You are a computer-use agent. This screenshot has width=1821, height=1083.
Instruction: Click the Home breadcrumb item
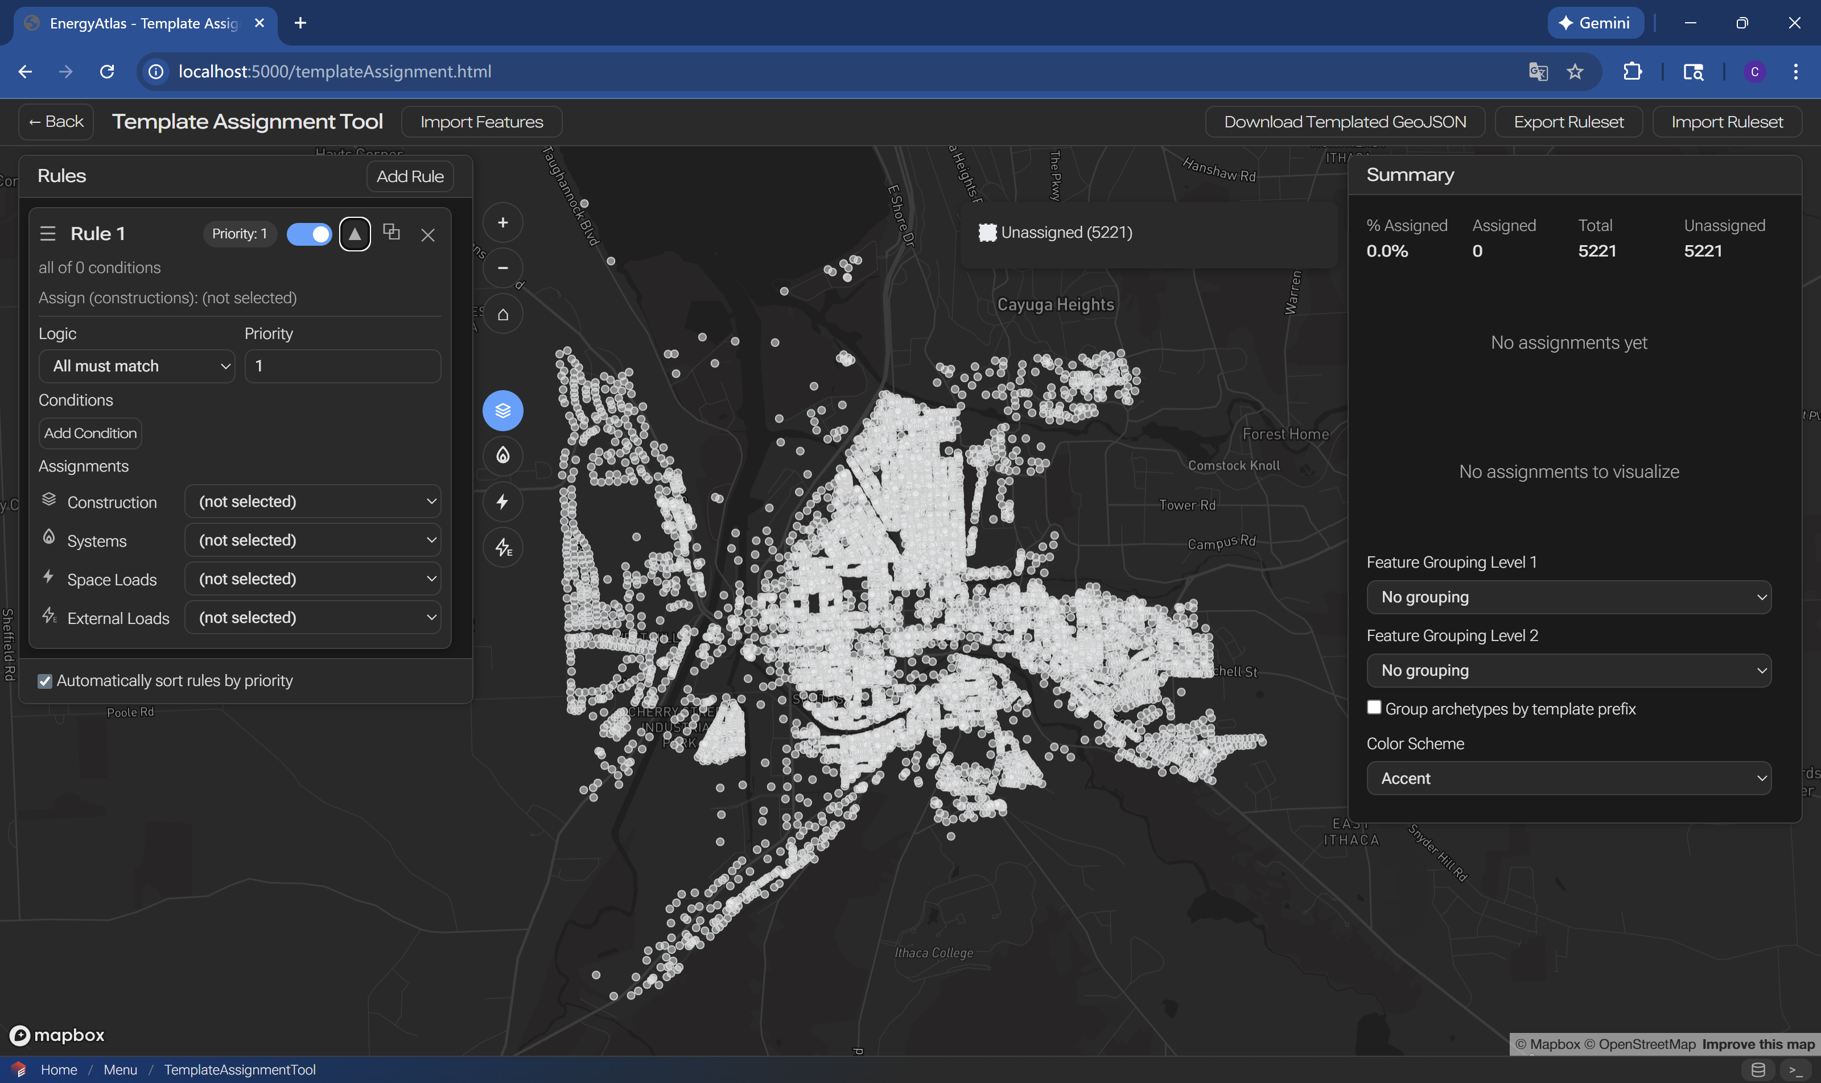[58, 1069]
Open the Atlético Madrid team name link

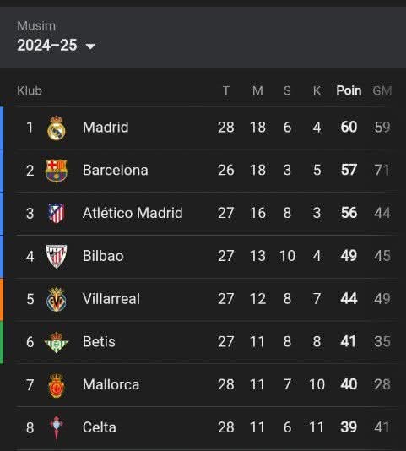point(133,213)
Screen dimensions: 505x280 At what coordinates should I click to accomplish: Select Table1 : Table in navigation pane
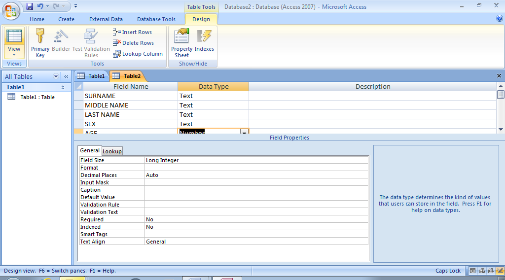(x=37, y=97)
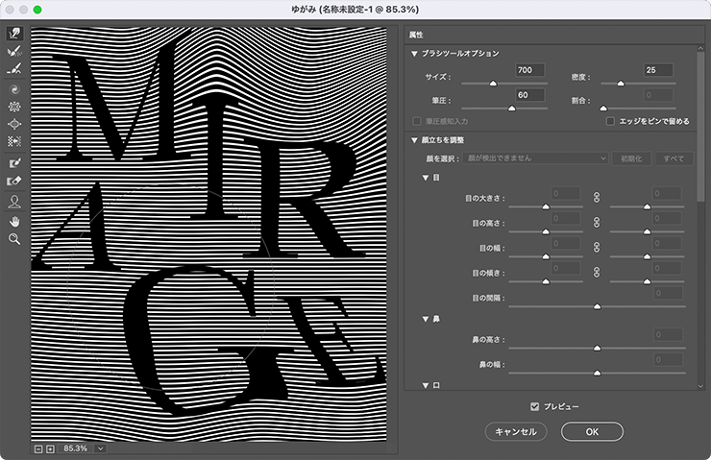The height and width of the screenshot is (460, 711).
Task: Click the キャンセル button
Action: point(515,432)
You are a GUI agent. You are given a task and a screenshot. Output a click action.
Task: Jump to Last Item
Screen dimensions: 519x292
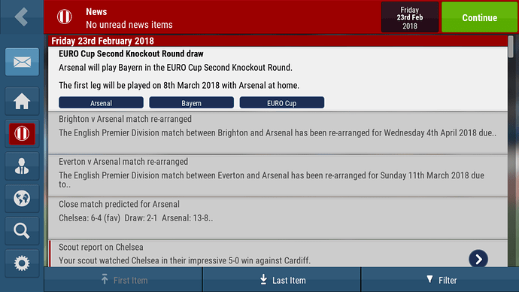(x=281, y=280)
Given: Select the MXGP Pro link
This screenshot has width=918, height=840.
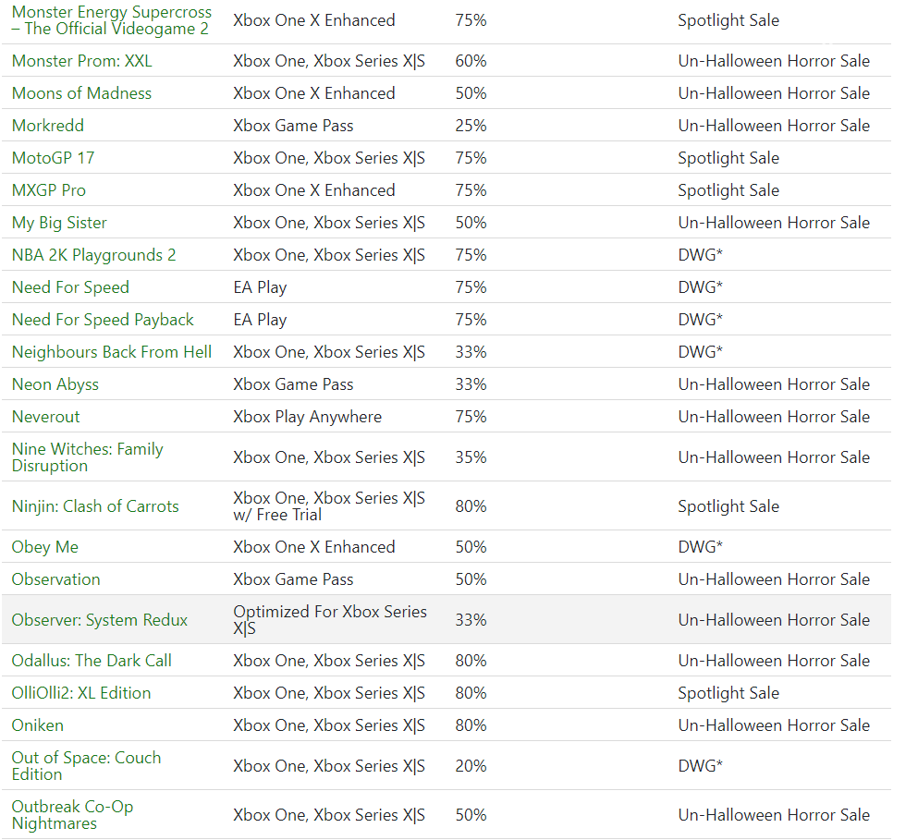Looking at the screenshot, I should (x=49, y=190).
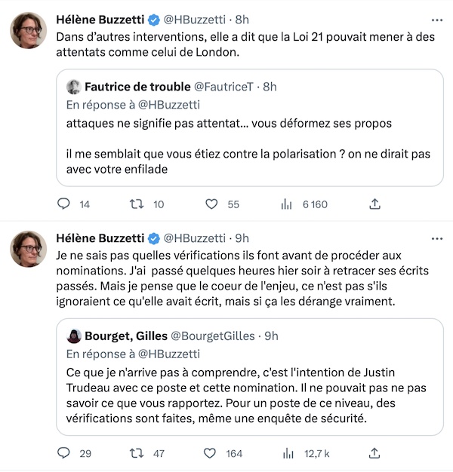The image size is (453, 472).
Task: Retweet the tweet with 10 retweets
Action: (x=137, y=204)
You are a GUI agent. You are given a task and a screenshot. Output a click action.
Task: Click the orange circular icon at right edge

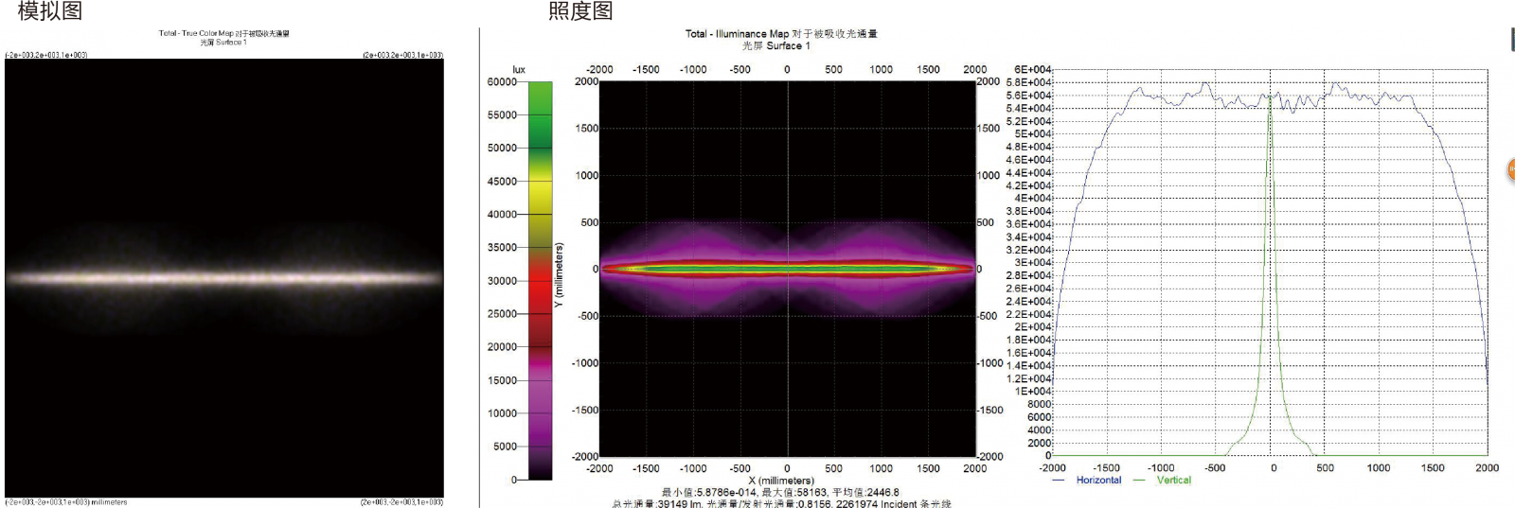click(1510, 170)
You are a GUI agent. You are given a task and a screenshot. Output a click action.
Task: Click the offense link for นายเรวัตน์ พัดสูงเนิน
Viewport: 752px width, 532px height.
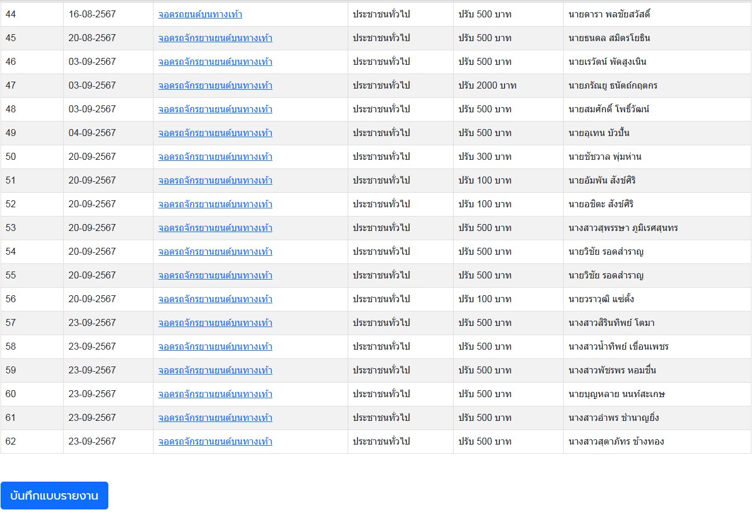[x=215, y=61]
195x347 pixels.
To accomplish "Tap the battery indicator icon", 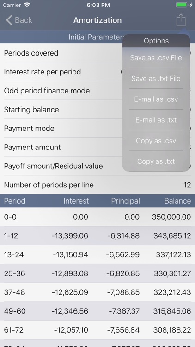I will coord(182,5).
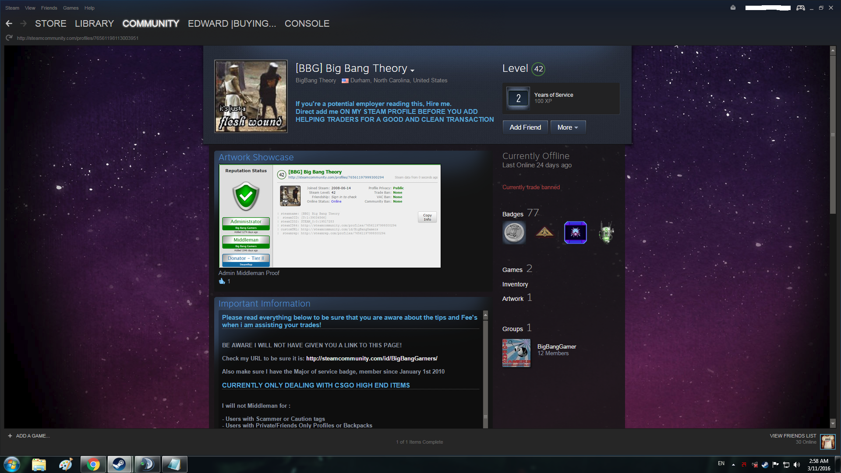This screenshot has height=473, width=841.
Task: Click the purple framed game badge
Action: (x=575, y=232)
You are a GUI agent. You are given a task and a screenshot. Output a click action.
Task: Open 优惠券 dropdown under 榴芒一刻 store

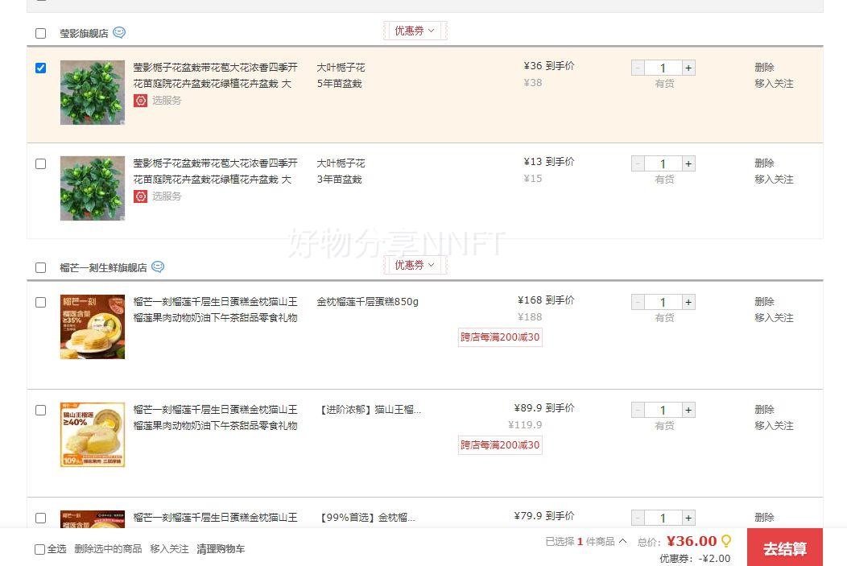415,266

======

*AIM:*
Identify and copy each line in the records above that contains the string "link". The match is case-sensitive.

*RESULT BELOW:*
Open the Atlético Madrid team name link
Given: Select the MXGP Pro link
Task: Click the offense link for นายเรวัตน์ พัดสูงเนิน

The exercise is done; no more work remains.